Spider's Web on the bus

Finished Alan Friedman's "Spider's Web: The secret history of how the White House illegally armed Iraq," a 1993 volume that documents, literally, the efforts of the Reagan and Bush I administrations, Britain and Italy to arm Iraq during and after the Iran-Iraq War.

I found this book on a shelf in my study when I went to put away Ahmed Rashid's "Descent into Chaos," which deals with the current Bush disaster. "Spider's Web" was one of those remainder books I picked up somewhere and never read. Reading it today gives a whole new perspective on U.S. involvement in Iraq.

For instance, take this from Friedman's "Endgame" chapter:

In the 1980s, at times in the name of anti-Soviet containment, and because of the obsessive drive to guarantee access to Persian Gulf oil, the Reagan and Bush administrations, with people like George Bush and James Baker in positions of primary responsibility, did virtually anything they wanted. The government's lack of accountability, either to Congress or to the public, was so egregious as to pose a silent threat to the principles of American democracy.
Who was the defense secretary in this period? Dick Cheney. And who was President Reagan's special Middle East envoy? Donald Rumsfeld. And then there's Robert Gates, today's defense secretary who worked for Bush I in the CIA and in the White House as deputy national security adviser. Is it any wonder that today's "war on terror" suffers from the same lawlessness?

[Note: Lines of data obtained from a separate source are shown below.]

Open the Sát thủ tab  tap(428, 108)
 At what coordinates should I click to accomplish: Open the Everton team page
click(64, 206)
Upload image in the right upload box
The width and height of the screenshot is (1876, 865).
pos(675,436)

The first Gulf War was full of irony. As Operation Desert Storm was broadcast live on CNN:
Millions of dollars' worth of the military equipment that the West had covertly supplied to Iraq, and billions more in high technology that Saddam Hussein had illicitly obtained, were now being bombed by his principal suppliers.

The cluster bomb factories that Carlos Cardoen had supplied and built were among the very first targets. Those had arrived in Iraq with CIA knowledge and blessings. The radar-guided antiaircraft systems that resembled fireworks over CNN as they assisted Baghdad's defenses had wound their way to the Iraqi capital from James Guerin's companies in Pennsylvania. The computers from Hewlett-Packard, the trucks from General Motors, the satellite down-links from California, and a thousand more U.S.-supplied components of Saddam's huge military machine were being methodically obliterated.
The depth of the U.S., British and Italian involvement in supporting Iraq's weapons programs, including its efforts to build nuclear-weapons-capable missiles, is outlined by Friedman in detail and supported by 73 pages of documents and another 69 pages of notes.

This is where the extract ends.